Closed fjandrad closed 4 years ago
A first dumb implementation could simply use a for
cycle and call the getWorldTransform
method for each of the requested frames, checking that they actually exist. Later, we can try to identify if there is some bottleneck.
For testing purposes the following funcitons were implemented:
std::vector<iDynTree::Transform> getWorldTransforms( std::vector<int> frameIndexes);
std::vector<iDynTree::Transform> getWorldTransformsIndex( std::vector<int> frameIndexes);
std::vector<iDynTree::Transform> getWorldTransforms(std::vector<std::string> frameNames);
std::vector<iDynTree::Matrix4x4> getWorldTransformsAsHomogeneous(std::vector<std::string> frameNames);
For testing/benchmarking the following script was used:
testGetWorldTransformTimes.txt
The results are
The lines with ind as legend means get each transform individually in a for loop. The others are in the same order as the mentioned implemented functions. This suggest that any improvements on the C++ side might have negligible impact on the overall timings in Matlab.
It can be seen that there seems to be no gain in getting all the transforms except for the function that gives directly the homogenous transform. The reason is probably that even if we get a vector of transforms we still need to iterate through the vector and transform each individual transform to matlab matrix. The reason homogeneous transform seem to have the upper hand is because we save the asHomogeneousTransform step in the bindings.
Here we can se why it takes less time to get directly the homogeneous transform:
Despite it takes half the time to do just toMatlab, the time decreases by a third since we go through the iterator to ge the individual matrix and then do to Matlab. If we do it in a single line we get a further optimization although small.
I doubt it is possible, but what could further help for the visualization in terms of time optimization is to be able to get from a single swig function directly matlab matrices without the need to do the toMatlab call.
Looking at the code I see there is some logic to get the semantics. If we remove the logic for the semantics that is not being used in the visualization in Matlab we get:
It seems removing the semantics does not give any gain.

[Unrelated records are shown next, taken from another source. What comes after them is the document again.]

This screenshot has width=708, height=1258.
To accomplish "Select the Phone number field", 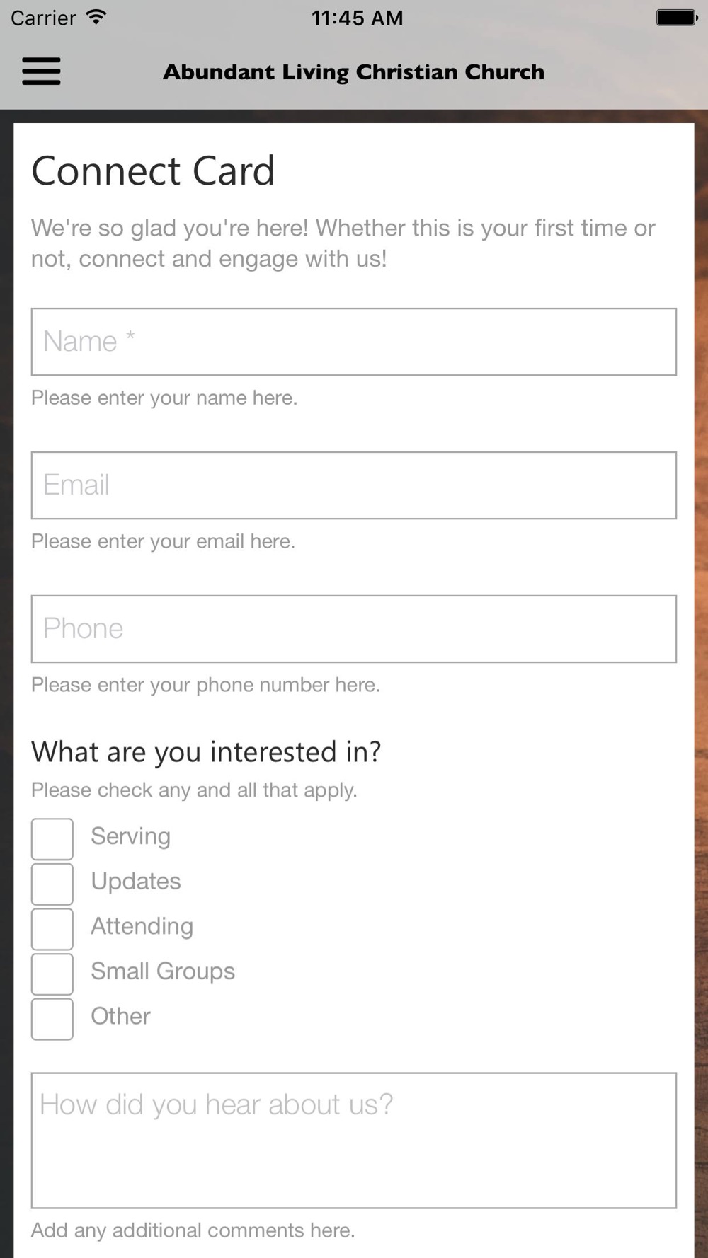I will click(354, 629).
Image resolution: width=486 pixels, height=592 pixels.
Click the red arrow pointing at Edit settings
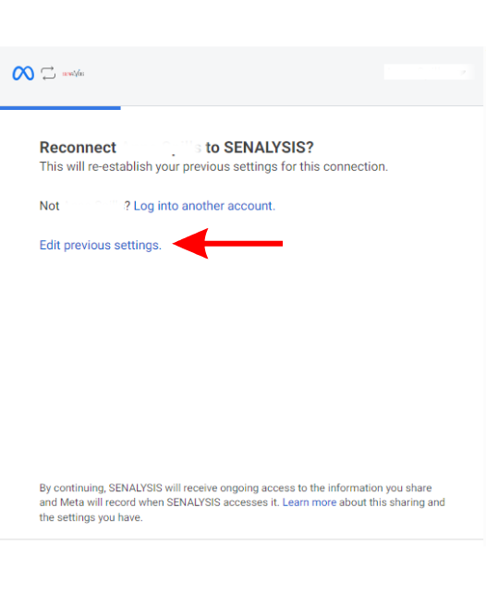click(x=227, y=244)
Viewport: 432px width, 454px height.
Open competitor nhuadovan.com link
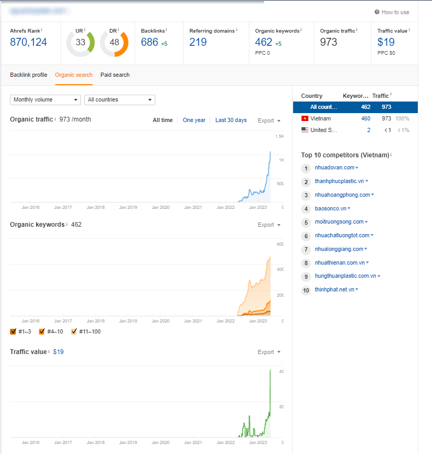[334, 168]
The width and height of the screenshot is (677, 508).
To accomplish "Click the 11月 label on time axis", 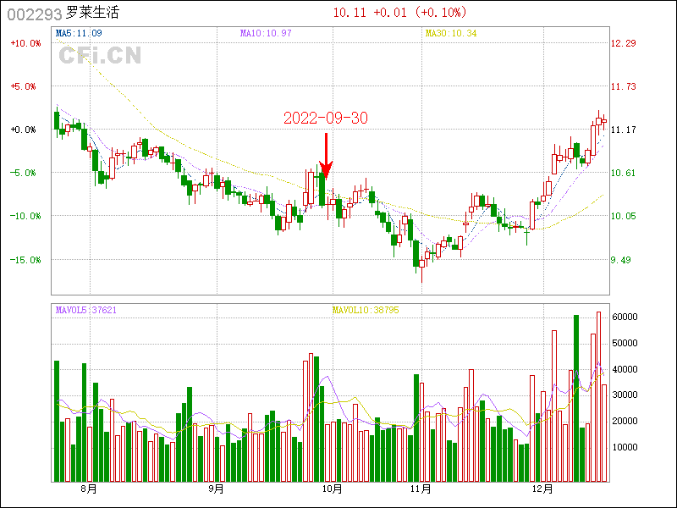I will 421,489.
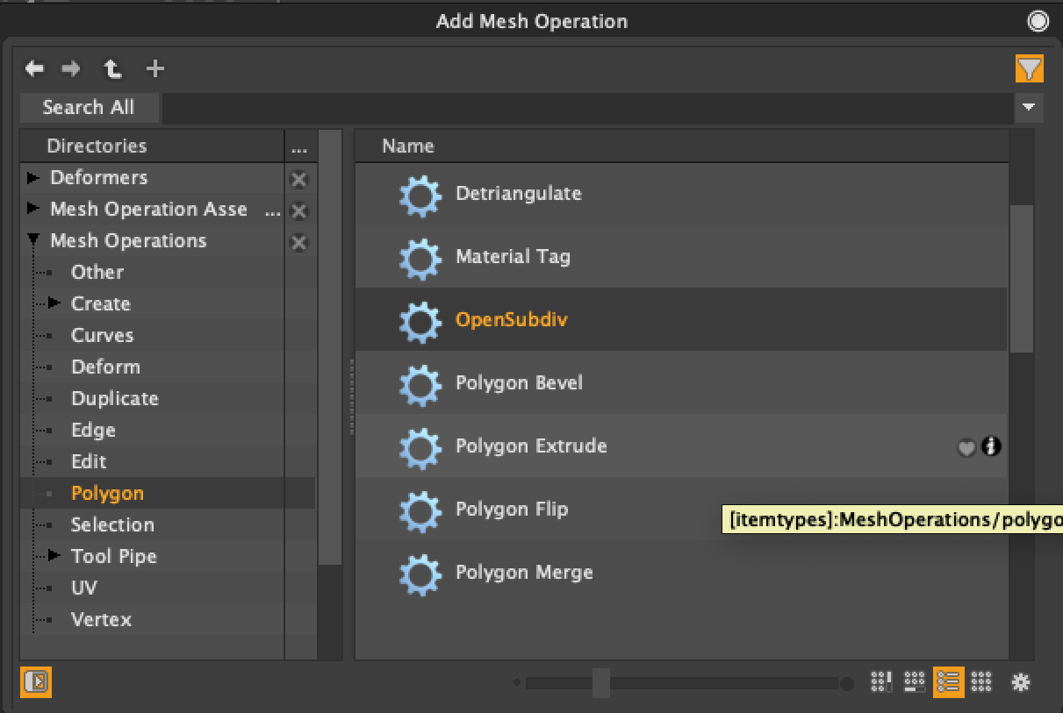Toggle the directory sidebar panel button
Viewport: 1063px width, 713px height.
[x=36, y=681]
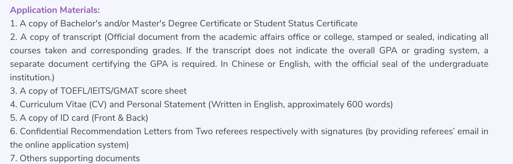The height and width of the screenshot is (164, 513).
Task: Click item 7 'Others supporting documents'
Action: [75, 158]
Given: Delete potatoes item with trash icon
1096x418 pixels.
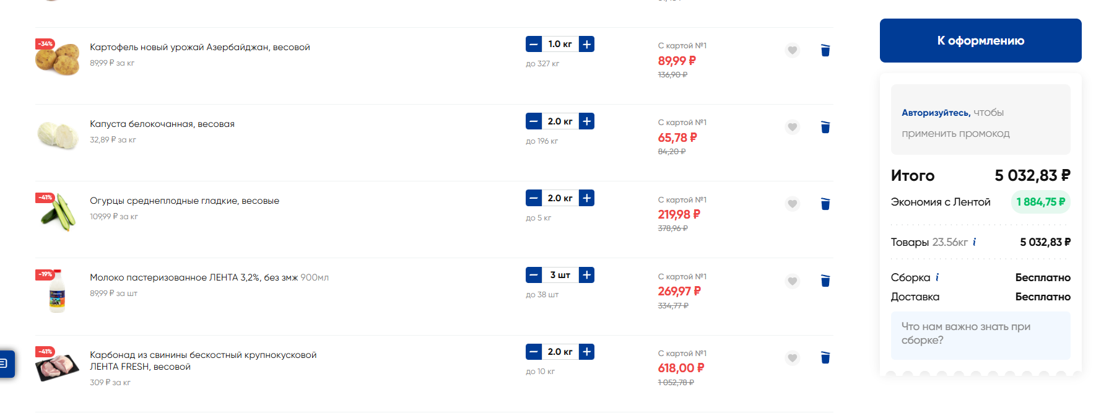Looking at the screenshot, I should tap(825, 50).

With the changes and the use of the new function we have that the mean of 100 update times are:
% using iDyntree string vector
stringVector_time = 0.0018
% using a string cell array with the link names
cellArray_time = 0.0275
It is an order of magnitude difference.
Done in 2a846e0738582f9d671e63ccf538a1cf1265e067
It seems that CI is failing. The message is:
@traversaro this does not seem related to the changes I did. Could I proceed to open a pull request? Should I open an issue for this error?
It seems that CI is failing.
See also https://github.com/robotology/idyntree/pull/667#issuecomment-608435760. Probably it is enough for you to rebase on master.
I would have some curiosities:
What is the difference between std::vector<iDynTree::Transform> getWorldTransforms( std::vector<int> frameIndexes);
and std::vector<iDynTree::Transform> getWorldTransformsIndex( std::vector<int> frameIndexes);
.
In C++ this implementation may be inefficient because you are returning by copy a vector. If instead you pass the output vector as a parameter, you can resize it once beforehand. Then, multiple calls of this function would avoid further memory allocation, which can be very costly in C++. Is it possible in Matlab to pass the output vector as a parameter or there are difficulties? Would it make any difference on the time?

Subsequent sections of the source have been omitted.